Apache Bench has the following major limitations:

• Closed loop - 1 outstanding request
• Single threaded
• Blocking writes - may miss read opportunities (only applies when > 1 connection)
• No request scheduling control, just keeps 1 outstanding request at all times

Design is roughly as follows:

• Apache licence
• C, uses Apache Portable Runtime - pool allocator, event & socket abstraction
• Single threaded
• One global static tx buffer for requests
• One global static rx buffer for responses - responses aren't parsed, we just expect a known-size response
• Non-blocking socket IO using epoll
• Reading done in non-blocking fashion
• Writing done in a blocking fashion - just keeps calling write system call until all of data is exhausted

Weighttp

For Lighttpd project, features include:

• HTTP only
• Setting number of requests to perform
• Setting number of connections to use
• Multi-threaded
• Using HTTP Keep-Alive
• Setting various HTTP headers
• Connections created on first request

Output given is:

• Time taken
• Completed/failed requests
• Requests per second
• Bytes sent & received, HTTP vs body/payload
• Response status code breakdown

Weighttp has the following major limitations:

• Closed loop - 1 outstanding request
• No request scheduling control, just keeps 1 outstanding request at all times

Design is roughly as follows:

• MIT licence
• Autotools build
• C, uses libev and pthreads
• Multi-threaded - divides number of connections among worker threads, each worker exclusively manages N connections
• Non-blocking socket IO using libev (epoll)
• Single, heap-allocated buffer shared by all connections for requests
• Per-connection statically size, heap-allocated buffer for responses and parsing results - 2xx, 3xx, 4xx...?

Siege

Features include:

• HTTP/HTTPS
• HTTP basic authentication
• Cookie support
• Header support
• GET/POST support
• Can generate load against one or more URLs

Output given is:

• Unknown

Following major limitations:

• Closed loop - 1 outstanding request
• No request scheduling control, just keeps 1 outstanding request at all times
• Doesn't support KeepAlive
• Only supports 1 connection per thread

Design is roughly as follows:

• GPLv3 licence
• C, uses openssl and pthreads
• Autotools build
• Blocking IO
• Allocates new buffer for each request
• Memcpy for each response read, parses responses
• Printf for request generation

Wrk

Features include:

• HTTP/HTTPS
• Setting duration of test
• Setting number of connections to use
• Setting number of threads to use
• Using HTTP Keep-Alive
• PUT/POST data
• Setting various HTTP headers
• HTTP Basic Authentication
• Timeouts for requests
• Connections all created at startup before any requests sent
• Lua for scripting requests, and parsing responses

Output given is:

• Time taken
• Completed requests
• Request per second
• Bytes sent & received
• Latency distribution of requests (.XX ms granularity)

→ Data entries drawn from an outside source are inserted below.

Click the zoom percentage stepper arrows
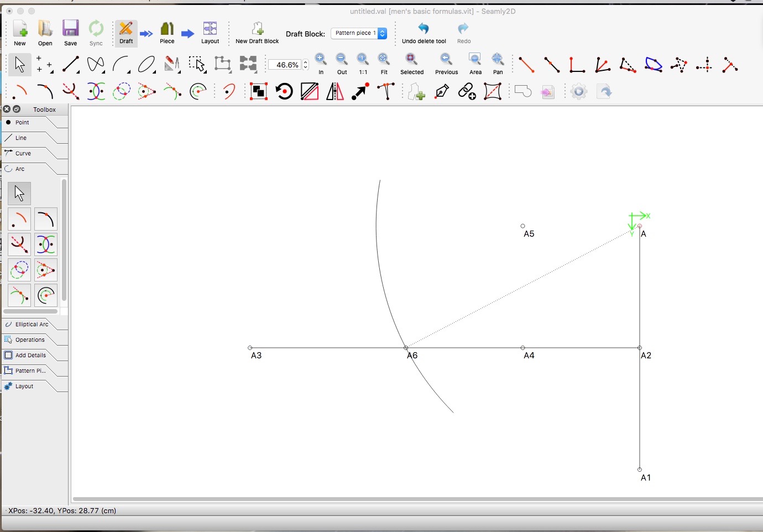Screen dimensions: 763x532 coord(306,65)
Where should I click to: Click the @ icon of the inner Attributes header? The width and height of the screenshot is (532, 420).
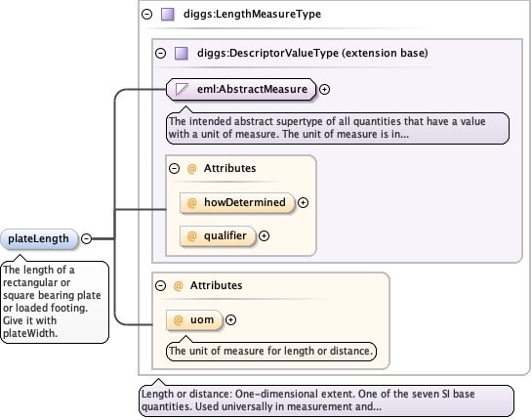pos(191,168)

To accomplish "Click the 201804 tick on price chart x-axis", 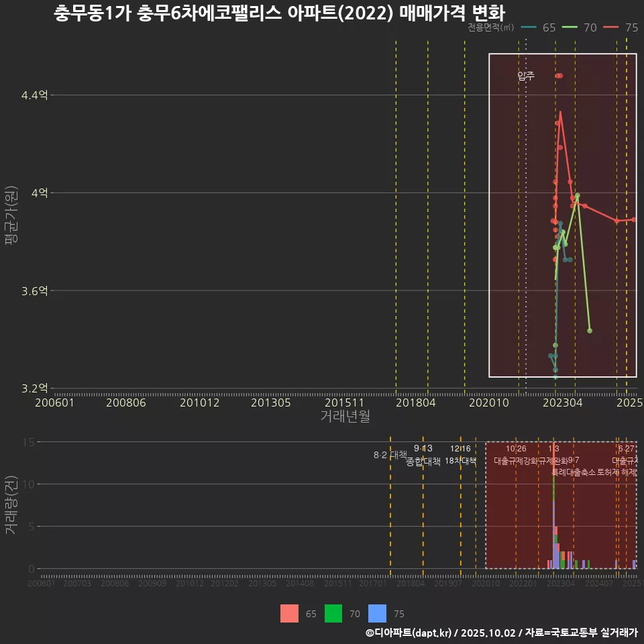I will [416, 403].
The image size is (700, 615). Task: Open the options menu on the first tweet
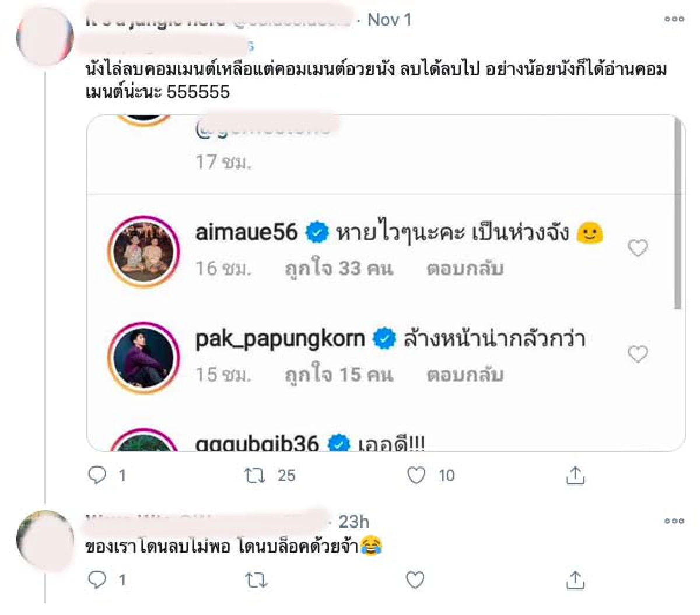674,19
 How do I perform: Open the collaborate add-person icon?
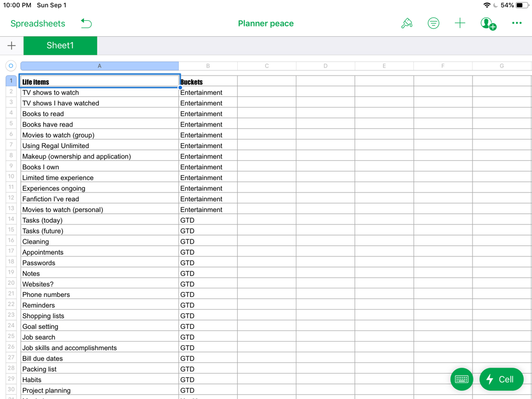pos(488,23)

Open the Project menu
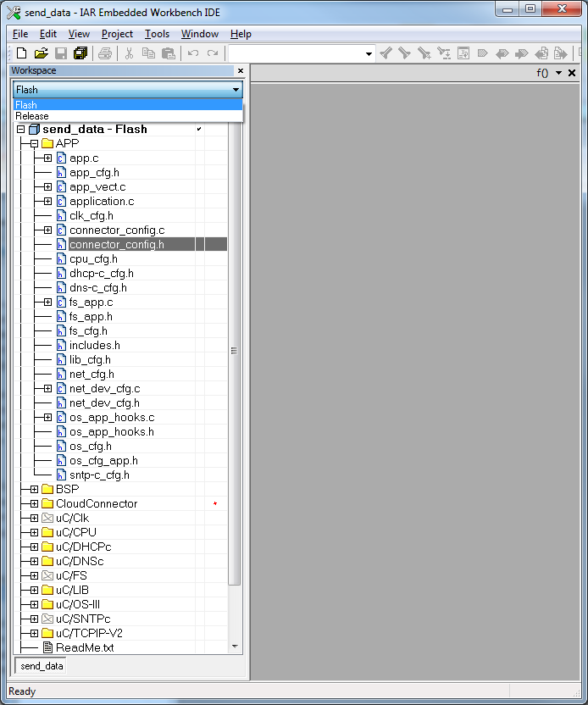117,34
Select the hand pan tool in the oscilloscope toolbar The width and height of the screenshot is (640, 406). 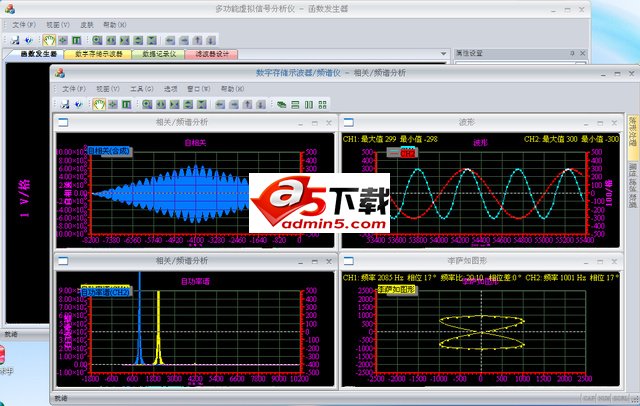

Following major limitations:

• Closed loop - 1 outstanding request
• No request scheduling control, just keeps 1 outstanding request at all times

Design is roughly as follows:

• Apache licence
• Makefile build system
• C, luajit, openssl and pthreads
• Own select/epoll abstraction (ae event loop from Redis)
• Uses NGINX derived http_parser.c
• Tiny Mersenne Twister PRNG
• All connections established on startup
• Initial calibration period (0.5s) for histograms
• Uses LuaJIT for scripting support
• Lua can be run just once at only startup to generate a fixed request
• In general, only pay for the dynamic cost of Lua when needed - request generation, result parsing... etc
• Histogram stats recording
• No allocation (unless dynamic / Lua) on hot-path

Wrk2

Wrk differences:

• Replaces wrk's historgrams with HdrHistorgrams for better fidelity
• Enables setting a request/s target
• Controls hitting the target with timer events
• Extends initial calibration to 10s

Avoiding 'co-ordinated omission' (i.e., closed-loop):

1. Send request regardless of response received (i.e., pipelining / asynchronous):
   • Claims this is only effective with non-blocking protocols or single-request-per-connection workloads.
2. Measure request start time from when it was meant to be transmitted, not from when it was transmitted (mutated, client-side queuing):
   • Still only allow 1 outstanding request
   • Once we fall behind, we don't just send as fast as possible to catchup, we just try sending at twice the requested throughput until we catchup.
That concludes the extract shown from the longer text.